Erstaunliche Reife

BITBURG. (gkl) Ein Klavierabend mit Georg Michael Grau, dem Sieger des Bitburger Klavierwettbewerbs, hat viele Musikfreunde im Haus Beda nicht enttäuscht.

Ein bisschen steif, ein wenig unbeholfen - das war der erste Eindruck, den man von Georg Michael Grau haben musste, als er im Bitburger Haus Beda die Bühne betrat.
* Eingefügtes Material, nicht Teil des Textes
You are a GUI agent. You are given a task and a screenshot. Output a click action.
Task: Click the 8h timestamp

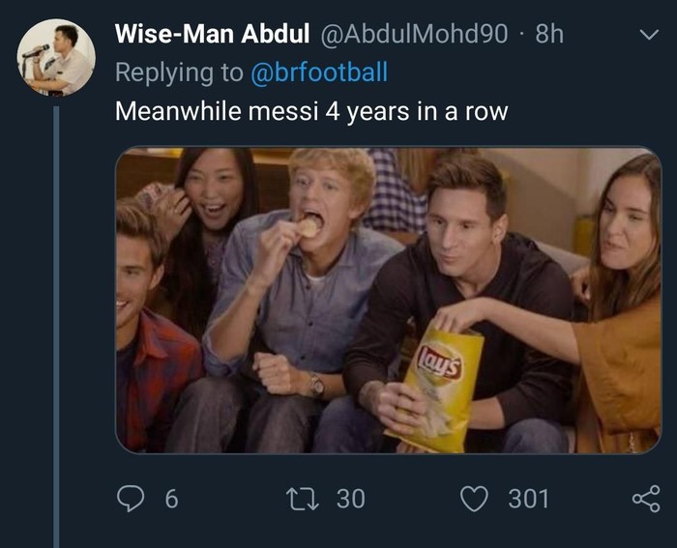[549, 35]
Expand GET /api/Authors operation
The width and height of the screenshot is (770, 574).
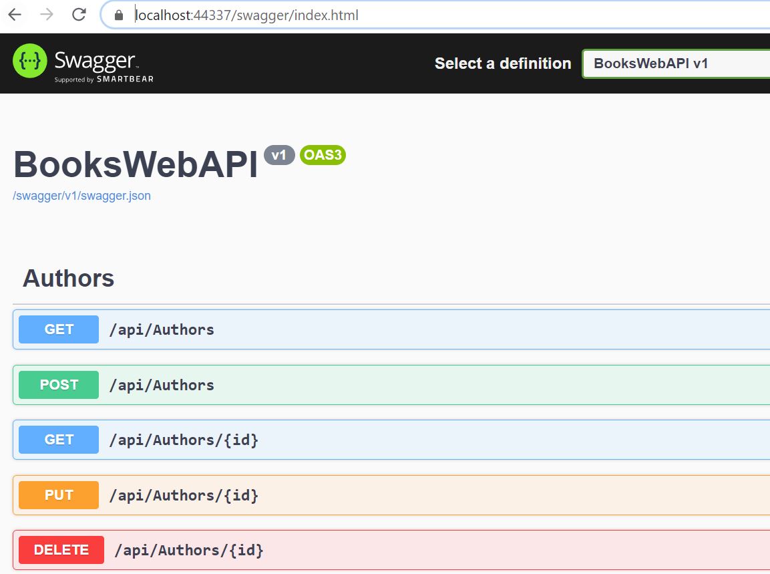coord(401,329)
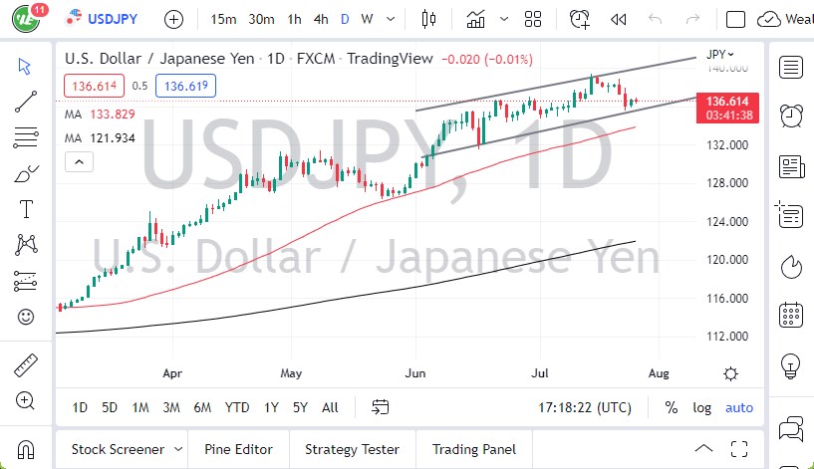Toggle the log scale option
814x469 pixels.
point(702,407)
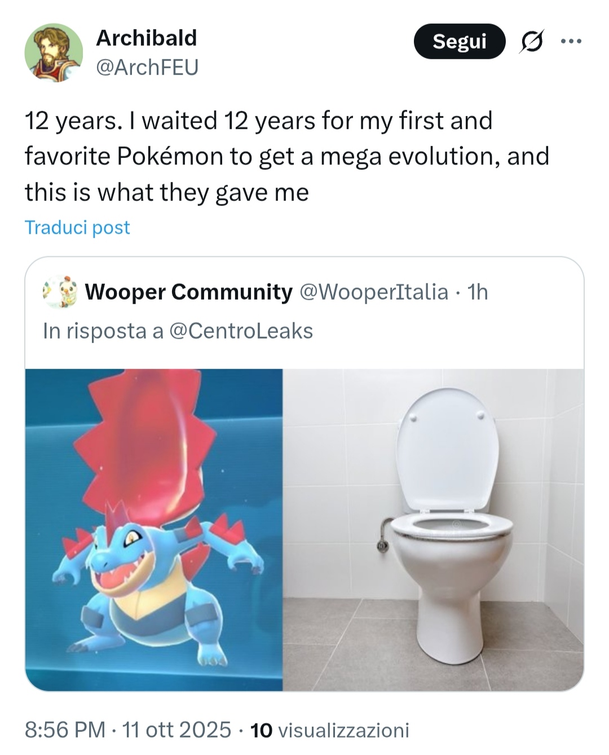Image resolution: width=609 pixels, height=755 pixels.
Task: Click the main post text about 12 years
Action: [x=286, y=156]
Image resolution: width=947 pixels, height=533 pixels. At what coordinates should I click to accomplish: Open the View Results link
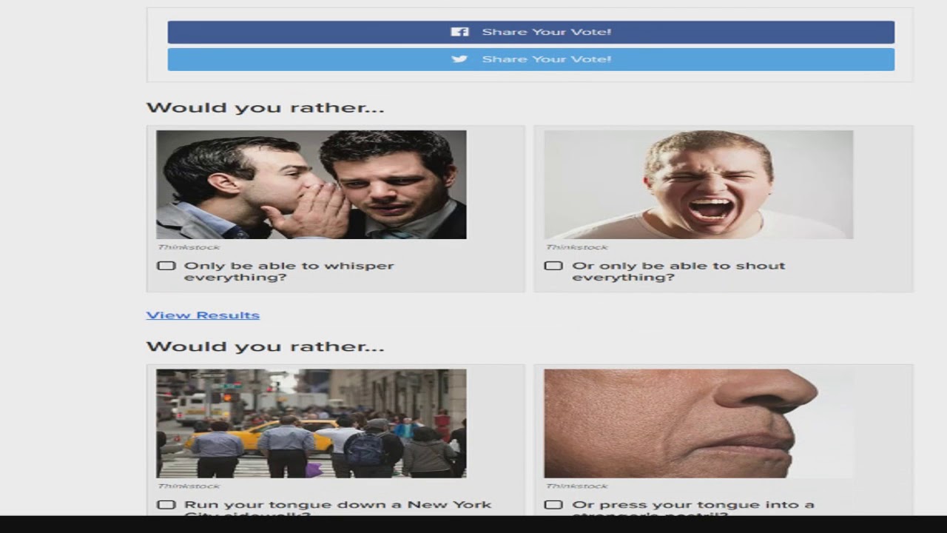(203, 315)
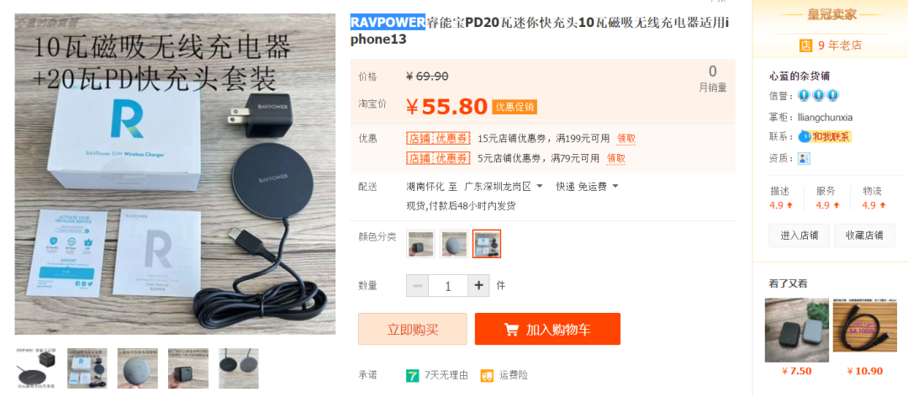Click the seller qualification badge icon

(804, 158)
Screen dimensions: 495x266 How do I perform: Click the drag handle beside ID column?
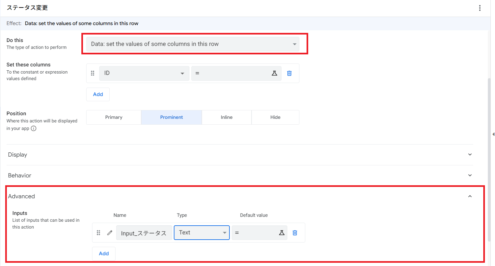(92, 73)
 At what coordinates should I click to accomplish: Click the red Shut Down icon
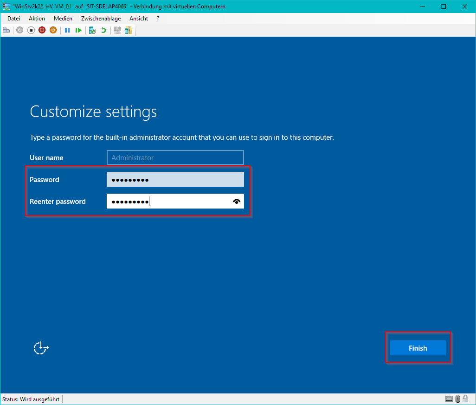point(42,30)
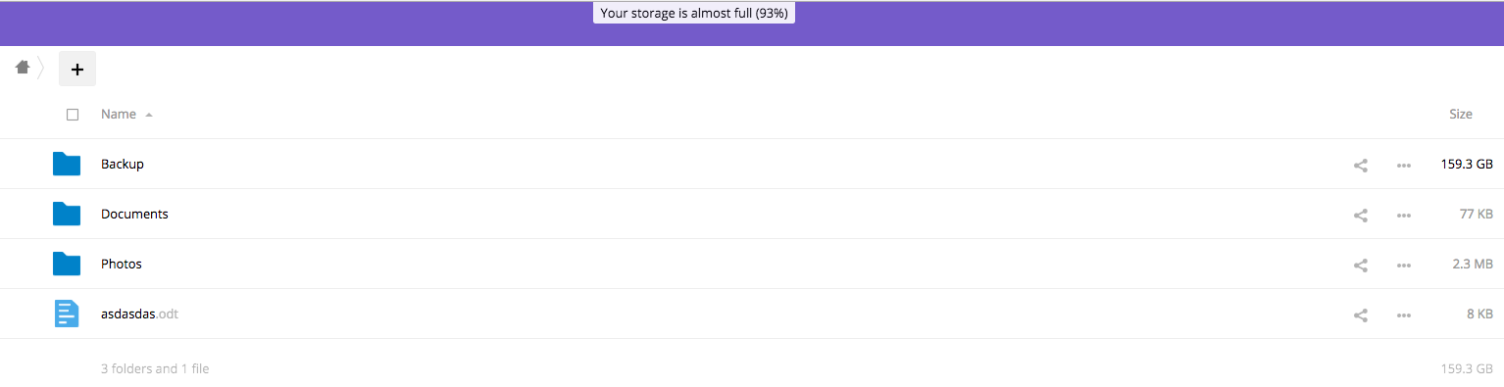Share the asdasdas.odt file
Viewport: 1504px width, 387px height.
pyautogui.click(x=1361, y=314)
Grau ist der Sieger des Bitburger Klavierwettbewerbs, den er überzeugend und mit Bravour für sich entschied (der TV berichtete). 17 Jahre ist der Pianist alt, da erscheint es nur normal, dass ihm noch ein Teil der Lässigkeit auf der Bühne fehlt. Dieses "Manko" sorgt geradezu dafür, dass ihm die Sympathie des Publikums schon sicher ist, bevor überhaupt ein Ton erklungen ist. Als Grau dann aber an seinem Instrument Platz genommen hatte, schien er seine Zuhörer vergessen zu haben. Nichts mehr von Unbeholfenheit, nichts mehr von Unsicherheit. Dies war seine Welt, hier war er zu Hause. Freilich, er ist noch jung, von Perfektion darf bei ihm noch nicht die Rede sein. Was der Vorstudent der Musikhochschule Stuttgart aber seinen Zuhörern zu bieten hatte, hätte so manchem erheblich älteren Pianisten voll und ganz zur Ehre gereicht. Seine Technik war verblüffend, sein Anschlag machte staunen. Kaum eine spielerische Hürde, die er nicht genau so, nämlich spielerisch überwand. Nun gehören zur Musik immer zwei Aspekte. Hier die erlernbare Technik, die aber ohne die Musikalität auf der anderen Seite die größten Kompositionen zu einer leeren Hülle werden lassen. Eine Gefahr, die gerade für junge Künstler sehr groß ist. Bei Grau, das darf man nach dem Bitburger Abend ohne jede Einschränkung sagen, besteht sie nicht. Auch unter Berücksichtigung seiner Jugend muss man ihm eine durch und durch erstaunliche Reife attestieren. Ob Ludwig van Beethovens F-Dur Sonate, Opus 10/2, oder die vier der insgesamt acht Fantasiestücke Opus 12 von Robert Schumann, ob Franz Schuberts A-Dur Sonate, D 664, oder der beschließende Mephisto-Walzer von Franz Liszt, in jedem der einzelnen Werke offenbarte Grau, dass er sich gründlich mit den Intentionen der Komponisten auseinander gesetzt, sie verarbeitet hatte.